She asked me, “Is that what you want for yourself?”

I said “No,” and she replied,

“So what are you doing screwing around with this gay stuff then?”

I moved out of my grandparents’ house a few months later, and moved in with a friend. I met this friend at my new school, at a club for kids that identified as LGBT. I told them my story, and they told their parents. They had me over for dinner one night and asked where I was living. I told them. They asked if I was happy there. I said no. I wasn’t allowed a phone, wasn’t allowed unsupervised internet access, and I was always being asked about if I had found a partner of the opposite sex. My friend’s parents asked if I wanted to try living with them instead. They knew all about their child being gay, and were entirely supportive. They told me that it was wrong of my family to treat me like they did just because I was gay. That it was okay that I was gay, and that there wasn’t anything wrong with me. That they liked me as a person, even knowing I was same sex attracted.

I started to sob. It was the first time I had ever heard someone say that in real life. I think I probably cried harder that night than I ever had before. Maybe as hard as my dad did when he first heard I was looking at gay porn. I cried and cried and then eventually said “yes.” My grandma was more than happy to see me move out, and I stayed with that family from then until I was able to live on my own. I will forever be thankful to them. They honestly saved my life.

I’m not telling this story to try and make people feel bad for me. I’m telling it because I’m now much older than I was then, and I’m angry. This was a long time ago, and I’m still hearing the same bullshit rhetoric on the news.

I was groomed. I can see that clearly now. I was groomed by my family who tried to scare me into being straight. I was groomed by my peers, who would tell me all the time that being gay was a bad thing. I was groomed by society, which only ever told the straight perspective, and didn’t give a voice to anyone that didn’t fit. That was grooming. All of that was grooming. And none of it worked. At the end of the day, I’m still who I am.

What definitively wasn’t grooming was the friends I made online who supported me through the hardest times. The people in the community who were able to answer questions I had about how sex worked, and how to go about actually trying to figure out if other people were gay without exposing myself. It certainly wasn’t grooming when my friend’s family opened their arms to support me and welcome me. And it certainly isn’t grooming when a club in Colorado Springs has an all ages drag show where you can go and see men dressed up in costumes sing and dance.

Real world grooming does happen.

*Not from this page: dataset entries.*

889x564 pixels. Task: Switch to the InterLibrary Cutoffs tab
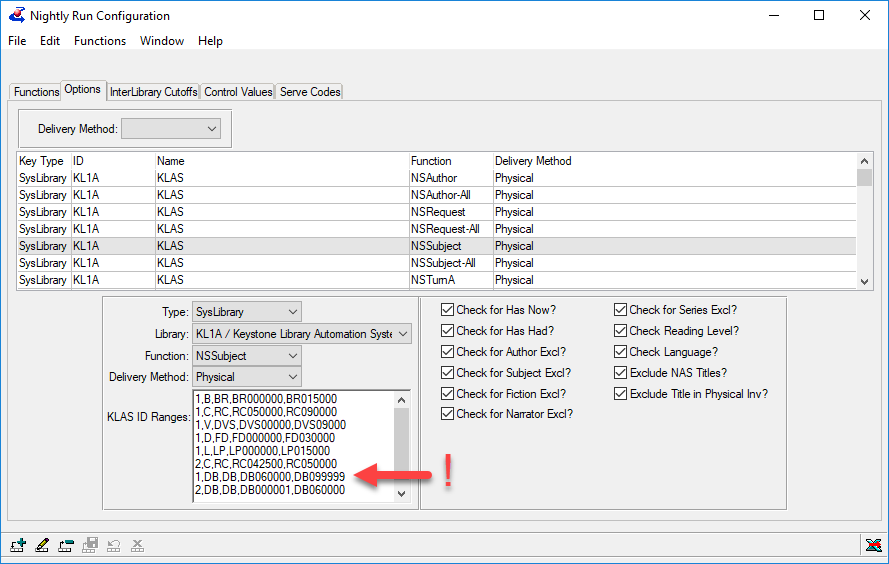click(x=153, y=92)
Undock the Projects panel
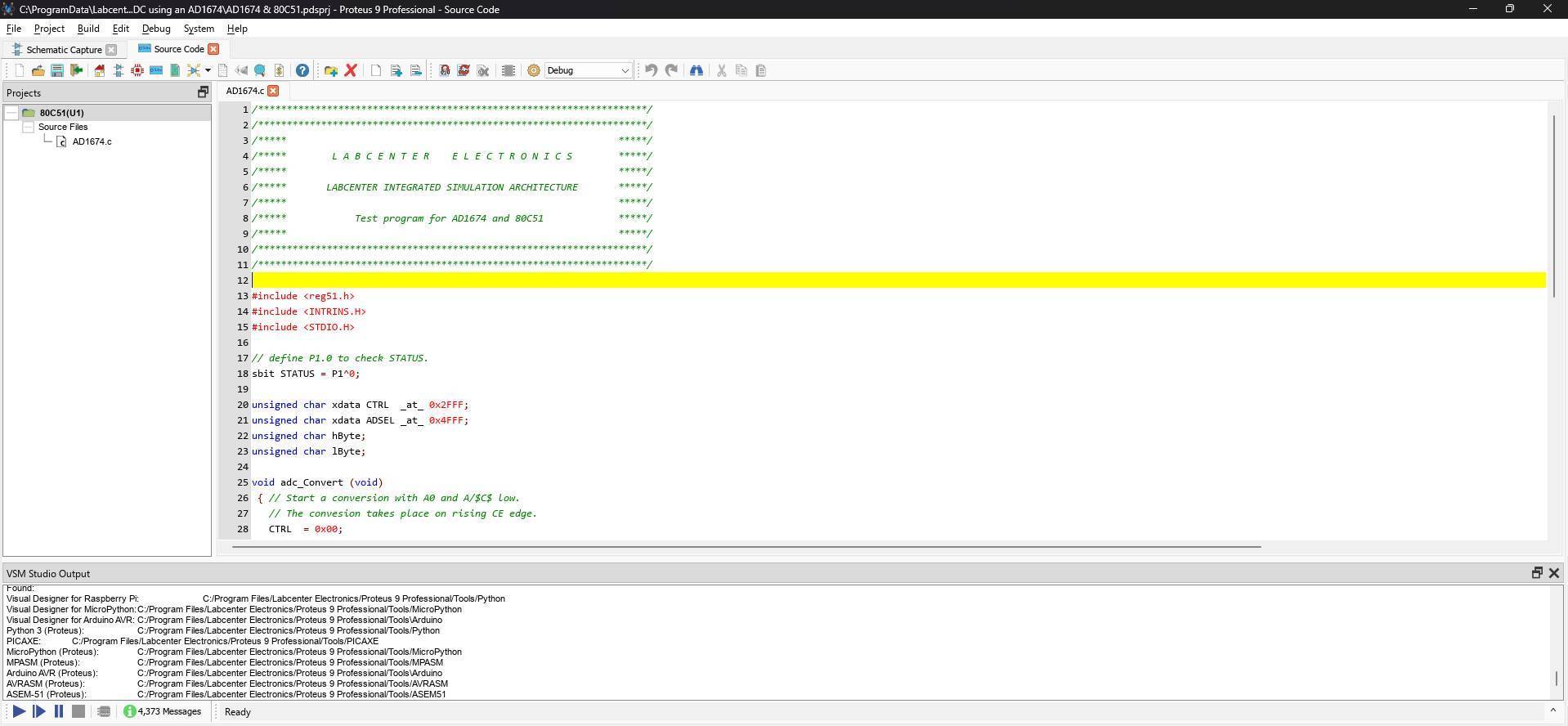Screen dimensions: 1568x726 tap(203, 92)
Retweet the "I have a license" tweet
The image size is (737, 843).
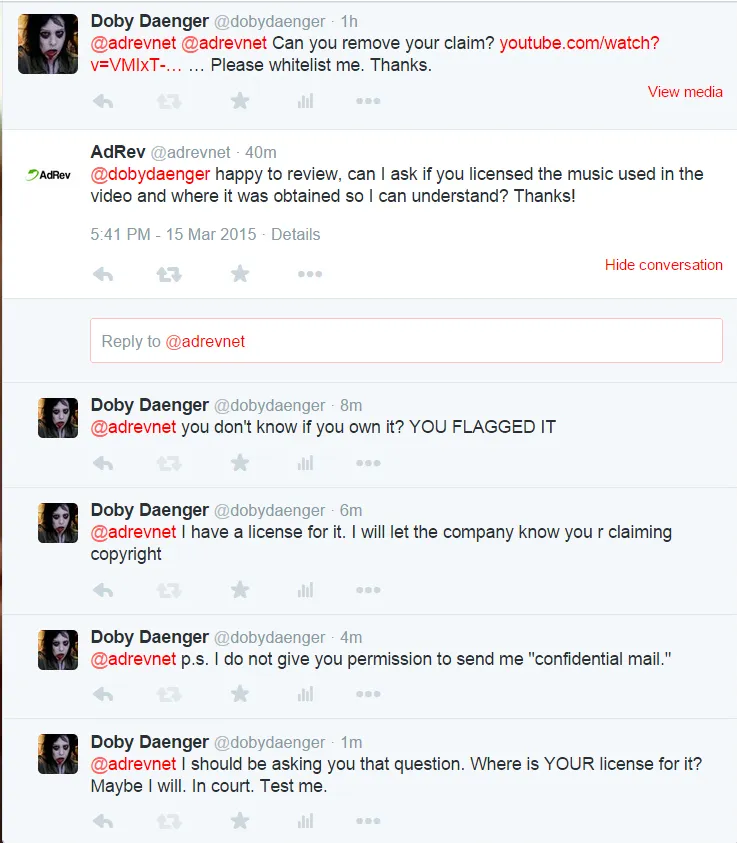169,590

There are predators out there who will try and manipulate children into situations they wouldn’t otherwise agree to. And that’s really fucked up. But what’s equally fucked up is trying to claim that gay people existing is somehow the equivalent to that, when a lot of times those kids might be begging for someone to reach out and offer them a safe space where they can be themselves. There’s nothing wrong with being gay, and claiming that openly gay events somehow “convert” more people to the LGBT just goes to show that your real problem is with gay people existing in the first place. But we do exist. We always have, and always will, and we’re not going to stop fighting for our rights.

If you’re a member of the LGBT, or an ally to the cause, the only thing I can ask of you is this. Don’t let people get away with this kind of thing. Stand up for yourself, if you can. Be loud and proud. And if someone tells you that you’re a “groomer” for trying to advocate for the rights of LGBT youth, maybe just kindly tell them to shut the fuck up.